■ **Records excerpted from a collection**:
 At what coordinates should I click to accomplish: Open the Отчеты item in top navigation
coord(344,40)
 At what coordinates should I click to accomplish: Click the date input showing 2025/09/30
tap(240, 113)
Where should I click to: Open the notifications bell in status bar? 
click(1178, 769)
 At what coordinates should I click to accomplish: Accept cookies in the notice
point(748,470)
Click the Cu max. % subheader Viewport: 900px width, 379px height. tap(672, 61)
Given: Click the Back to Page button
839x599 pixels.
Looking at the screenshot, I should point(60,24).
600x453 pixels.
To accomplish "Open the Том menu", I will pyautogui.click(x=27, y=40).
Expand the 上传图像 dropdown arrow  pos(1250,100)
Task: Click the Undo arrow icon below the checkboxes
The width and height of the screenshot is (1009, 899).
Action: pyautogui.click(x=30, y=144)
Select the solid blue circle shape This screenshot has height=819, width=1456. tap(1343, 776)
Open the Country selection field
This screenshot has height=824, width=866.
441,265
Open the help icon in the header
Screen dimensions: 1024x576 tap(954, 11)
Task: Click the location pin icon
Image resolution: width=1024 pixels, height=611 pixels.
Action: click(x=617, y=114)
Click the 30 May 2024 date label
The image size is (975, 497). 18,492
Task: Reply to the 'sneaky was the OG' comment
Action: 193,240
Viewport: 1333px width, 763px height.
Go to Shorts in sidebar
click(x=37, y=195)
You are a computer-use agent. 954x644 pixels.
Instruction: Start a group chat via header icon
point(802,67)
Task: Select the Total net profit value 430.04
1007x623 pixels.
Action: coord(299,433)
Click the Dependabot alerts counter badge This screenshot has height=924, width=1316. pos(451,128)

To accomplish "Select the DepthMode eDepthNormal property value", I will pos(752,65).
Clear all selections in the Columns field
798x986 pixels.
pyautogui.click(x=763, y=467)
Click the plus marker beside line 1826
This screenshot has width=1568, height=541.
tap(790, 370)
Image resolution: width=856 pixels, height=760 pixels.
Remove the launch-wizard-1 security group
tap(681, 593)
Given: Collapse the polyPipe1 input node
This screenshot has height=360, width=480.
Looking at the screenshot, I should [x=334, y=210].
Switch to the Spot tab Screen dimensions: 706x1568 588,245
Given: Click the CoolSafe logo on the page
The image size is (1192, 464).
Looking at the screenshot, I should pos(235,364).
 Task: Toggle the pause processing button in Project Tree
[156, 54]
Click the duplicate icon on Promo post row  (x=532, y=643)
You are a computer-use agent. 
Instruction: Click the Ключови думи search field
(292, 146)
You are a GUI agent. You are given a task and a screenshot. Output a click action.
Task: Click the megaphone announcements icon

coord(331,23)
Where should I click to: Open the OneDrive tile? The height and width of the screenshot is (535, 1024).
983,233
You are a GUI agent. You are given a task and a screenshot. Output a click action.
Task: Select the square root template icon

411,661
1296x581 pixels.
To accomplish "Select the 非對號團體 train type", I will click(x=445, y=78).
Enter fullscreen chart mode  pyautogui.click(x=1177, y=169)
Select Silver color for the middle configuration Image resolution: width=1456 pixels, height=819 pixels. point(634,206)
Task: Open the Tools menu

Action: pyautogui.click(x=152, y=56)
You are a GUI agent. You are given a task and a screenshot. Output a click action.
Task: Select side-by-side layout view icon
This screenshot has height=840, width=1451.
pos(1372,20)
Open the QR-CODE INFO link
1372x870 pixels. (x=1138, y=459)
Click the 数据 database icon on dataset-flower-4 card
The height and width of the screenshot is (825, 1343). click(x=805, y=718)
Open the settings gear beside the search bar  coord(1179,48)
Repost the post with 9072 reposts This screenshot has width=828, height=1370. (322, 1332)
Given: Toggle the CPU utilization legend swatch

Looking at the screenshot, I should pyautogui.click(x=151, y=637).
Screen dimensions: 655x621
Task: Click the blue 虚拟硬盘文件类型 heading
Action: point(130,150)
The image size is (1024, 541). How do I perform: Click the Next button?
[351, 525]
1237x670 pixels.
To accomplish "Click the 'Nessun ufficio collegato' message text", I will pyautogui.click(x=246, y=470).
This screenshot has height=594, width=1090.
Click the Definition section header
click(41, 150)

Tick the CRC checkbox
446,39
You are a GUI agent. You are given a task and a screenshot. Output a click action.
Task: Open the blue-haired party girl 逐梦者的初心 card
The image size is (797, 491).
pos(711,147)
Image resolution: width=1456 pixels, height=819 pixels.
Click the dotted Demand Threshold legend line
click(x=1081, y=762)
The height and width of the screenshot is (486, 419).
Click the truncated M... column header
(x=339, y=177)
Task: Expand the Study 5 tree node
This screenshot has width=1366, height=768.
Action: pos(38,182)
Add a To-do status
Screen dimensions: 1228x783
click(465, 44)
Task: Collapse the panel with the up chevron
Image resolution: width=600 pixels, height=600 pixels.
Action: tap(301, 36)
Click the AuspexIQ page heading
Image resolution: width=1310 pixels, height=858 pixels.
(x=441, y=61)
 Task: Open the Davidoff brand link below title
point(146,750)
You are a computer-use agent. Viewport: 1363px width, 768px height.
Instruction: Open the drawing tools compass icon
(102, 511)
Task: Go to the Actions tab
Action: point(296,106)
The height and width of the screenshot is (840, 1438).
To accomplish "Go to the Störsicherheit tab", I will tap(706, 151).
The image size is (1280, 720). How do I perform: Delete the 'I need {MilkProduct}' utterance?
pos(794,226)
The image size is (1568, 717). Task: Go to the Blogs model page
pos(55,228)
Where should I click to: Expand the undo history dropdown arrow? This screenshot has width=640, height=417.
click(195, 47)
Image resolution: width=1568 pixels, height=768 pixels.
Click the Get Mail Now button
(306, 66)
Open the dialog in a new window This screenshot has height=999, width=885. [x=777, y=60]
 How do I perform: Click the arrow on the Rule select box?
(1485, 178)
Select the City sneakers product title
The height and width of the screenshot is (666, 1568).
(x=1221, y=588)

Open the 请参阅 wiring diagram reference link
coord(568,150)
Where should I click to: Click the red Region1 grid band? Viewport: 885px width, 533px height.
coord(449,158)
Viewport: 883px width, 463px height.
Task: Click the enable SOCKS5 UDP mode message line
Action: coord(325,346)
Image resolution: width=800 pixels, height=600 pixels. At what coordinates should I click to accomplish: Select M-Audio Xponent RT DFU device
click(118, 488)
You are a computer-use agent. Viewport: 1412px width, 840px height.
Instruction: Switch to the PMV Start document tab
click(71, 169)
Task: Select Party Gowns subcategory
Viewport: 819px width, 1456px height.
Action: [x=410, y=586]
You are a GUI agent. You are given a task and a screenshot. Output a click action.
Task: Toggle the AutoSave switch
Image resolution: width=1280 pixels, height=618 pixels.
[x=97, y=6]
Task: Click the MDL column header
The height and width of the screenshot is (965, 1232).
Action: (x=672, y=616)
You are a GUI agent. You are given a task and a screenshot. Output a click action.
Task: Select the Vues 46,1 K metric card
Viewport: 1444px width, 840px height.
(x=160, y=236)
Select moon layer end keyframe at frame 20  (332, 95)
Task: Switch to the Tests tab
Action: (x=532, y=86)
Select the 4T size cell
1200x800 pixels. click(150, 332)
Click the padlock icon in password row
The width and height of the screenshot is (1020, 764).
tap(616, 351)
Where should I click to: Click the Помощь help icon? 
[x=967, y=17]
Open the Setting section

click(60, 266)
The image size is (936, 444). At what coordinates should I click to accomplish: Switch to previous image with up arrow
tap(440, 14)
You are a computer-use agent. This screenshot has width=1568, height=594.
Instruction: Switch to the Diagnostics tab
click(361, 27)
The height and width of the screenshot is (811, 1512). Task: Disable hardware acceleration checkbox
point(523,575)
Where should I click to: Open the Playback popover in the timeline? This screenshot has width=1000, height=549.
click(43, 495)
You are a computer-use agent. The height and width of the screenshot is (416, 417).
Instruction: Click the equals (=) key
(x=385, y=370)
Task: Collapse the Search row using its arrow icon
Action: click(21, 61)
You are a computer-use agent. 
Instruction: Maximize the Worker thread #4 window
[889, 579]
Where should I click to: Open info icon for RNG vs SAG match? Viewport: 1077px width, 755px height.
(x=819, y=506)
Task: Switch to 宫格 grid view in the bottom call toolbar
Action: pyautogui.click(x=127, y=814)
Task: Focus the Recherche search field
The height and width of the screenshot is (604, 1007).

■ **DESCRIPTION OF THE TASK**: Transcribe only the lines from the beginning of the entries to the line with "Task: Click the Undo", inclusive, exactly as written.

■ **ANSWER TO THIS TASK**:
 At what coordinates should I click to accomplish: Open the Отчеты item in top navigation
coord(344,40)
 At what coordinates should I click to accomplish: Click the date input showing 2025/09/30
tap(240, 113)
Where should I click to: Open the notifications bell in status bar? 
click(1178, 769)
 At what coordinates should I click to accomplish: Accept cookies in the notice
point(748,470)
Click the Cu max. % subheader Viewport: 900px width, 379px height. tap(672, 61)
Given: Click the Back to Page button
839x599 pixels.
Looking at the screenshot, I should point(60,24).
600x453 pixels.
To accomplish "Open the Том menu", I will pyautogui.click(x=27, y=40).
Expand the 上传图像 dropdown arrow  pos(1250,100)
Task: Click the Undo arrow icon below the checkboxes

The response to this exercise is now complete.